Navy ship sets record for consecutive days at sea, breaks COVID-caused record from earlier this year

These sailors could use a change of sea-nery.

A U.S. Navy ship has spent a Naval-record 208 consecutive days at sea, besting a coronavirus-caused mark set earlier this year.

The USS Stout, a guided-missile destroyer, officially set the record Saturday, the Navy announced in a press release. The Stout has been deployed around the Middle East and North Africa.

“We are extremely proud of Stout’s accomplishments in theater as they’ve been operating to ensure freedom of navigation,” Vice Adm. Samuel Paparo said in the release. “Stout embodied their motto and prevailed with ‘Courage, Valor and Integrity.’”

USS Stout is part of a group of ships that spent summer in the region without making port because of the coronavirus pandemic.

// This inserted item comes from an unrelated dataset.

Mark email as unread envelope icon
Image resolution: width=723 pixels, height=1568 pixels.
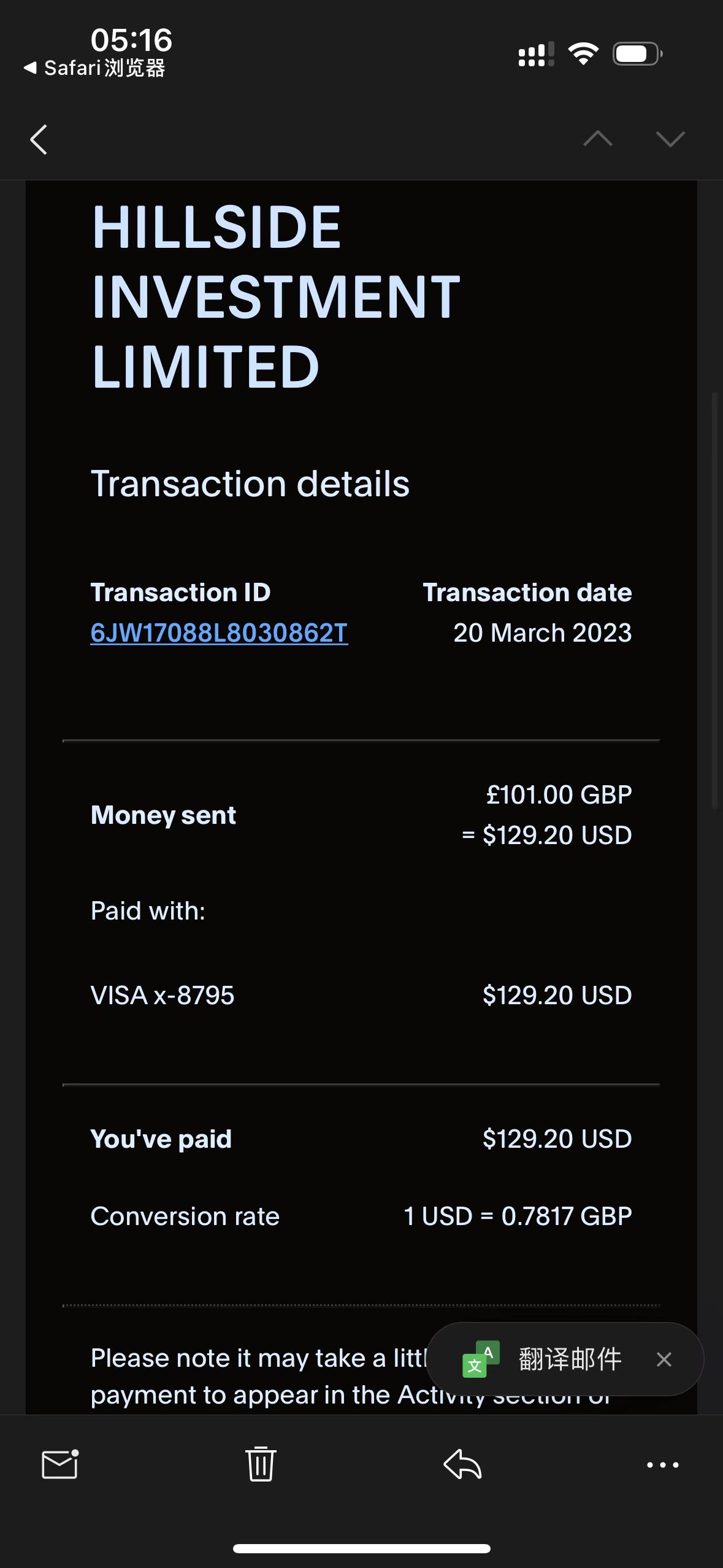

But while its strike group pals, including the previous record-holders USS Dwight D. Eisenhower and USS San Jacinto, returned to Norfolk, Va., on Aug. 9, the Stout had to remain behind.

The destroyer last made port March 2 in Spain, described in a Facebook post as a “brief respite” that preceded a voyage that was everything but brief.

According to the Navy, “not once during deployment did the crew fail to execute its assigned tasking to support continuous operations.”